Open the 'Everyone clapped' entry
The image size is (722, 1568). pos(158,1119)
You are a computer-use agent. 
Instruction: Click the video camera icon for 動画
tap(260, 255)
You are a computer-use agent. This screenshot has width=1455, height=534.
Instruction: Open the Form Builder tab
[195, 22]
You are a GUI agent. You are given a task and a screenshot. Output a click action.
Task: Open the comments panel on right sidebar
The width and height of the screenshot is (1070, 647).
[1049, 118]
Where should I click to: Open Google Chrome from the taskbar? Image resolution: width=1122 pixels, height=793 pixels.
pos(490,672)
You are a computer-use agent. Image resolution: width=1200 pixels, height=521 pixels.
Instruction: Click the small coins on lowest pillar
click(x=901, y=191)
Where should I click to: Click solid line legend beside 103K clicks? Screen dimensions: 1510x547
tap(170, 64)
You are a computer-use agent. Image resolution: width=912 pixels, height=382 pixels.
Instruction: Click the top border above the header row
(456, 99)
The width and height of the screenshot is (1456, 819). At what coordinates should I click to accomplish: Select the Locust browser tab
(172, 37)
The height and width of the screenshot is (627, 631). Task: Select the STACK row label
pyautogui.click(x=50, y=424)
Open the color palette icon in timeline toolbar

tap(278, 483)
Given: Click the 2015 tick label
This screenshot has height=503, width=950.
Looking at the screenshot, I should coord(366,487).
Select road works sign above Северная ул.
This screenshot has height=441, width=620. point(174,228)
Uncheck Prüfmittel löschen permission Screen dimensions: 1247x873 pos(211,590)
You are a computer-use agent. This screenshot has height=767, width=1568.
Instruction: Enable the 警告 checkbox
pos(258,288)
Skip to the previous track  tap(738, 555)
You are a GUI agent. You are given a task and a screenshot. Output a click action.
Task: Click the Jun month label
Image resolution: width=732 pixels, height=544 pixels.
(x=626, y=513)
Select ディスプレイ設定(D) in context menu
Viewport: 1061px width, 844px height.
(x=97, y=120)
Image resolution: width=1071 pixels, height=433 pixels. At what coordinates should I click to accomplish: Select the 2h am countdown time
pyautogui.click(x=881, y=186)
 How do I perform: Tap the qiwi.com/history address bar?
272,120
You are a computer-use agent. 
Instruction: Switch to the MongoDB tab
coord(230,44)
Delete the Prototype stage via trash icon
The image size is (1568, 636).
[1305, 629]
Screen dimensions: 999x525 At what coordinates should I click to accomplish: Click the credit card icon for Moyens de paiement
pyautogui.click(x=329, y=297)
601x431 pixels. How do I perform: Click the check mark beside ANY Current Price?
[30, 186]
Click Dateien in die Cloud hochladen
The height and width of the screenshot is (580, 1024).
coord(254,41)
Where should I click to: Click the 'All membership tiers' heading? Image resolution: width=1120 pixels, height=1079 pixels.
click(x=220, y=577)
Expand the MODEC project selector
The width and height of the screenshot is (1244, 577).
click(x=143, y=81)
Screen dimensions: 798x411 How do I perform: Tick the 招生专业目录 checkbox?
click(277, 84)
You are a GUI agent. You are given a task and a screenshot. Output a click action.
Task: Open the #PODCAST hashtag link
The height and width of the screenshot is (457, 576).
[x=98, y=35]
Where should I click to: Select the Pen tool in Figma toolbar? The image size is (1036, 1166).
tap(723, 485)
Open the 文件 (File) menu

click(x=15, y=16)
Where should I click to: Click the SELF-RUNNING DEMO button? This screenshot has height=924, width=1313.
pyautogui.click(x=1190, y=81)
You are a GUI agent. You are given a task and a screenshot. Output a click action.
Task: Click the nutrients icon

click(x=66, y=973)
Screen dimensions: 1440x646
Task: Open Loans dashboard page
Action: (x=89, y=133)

:::

## Work instruction
The sole thing to report is how many lines in the data hold the string "computer".

## Task output
6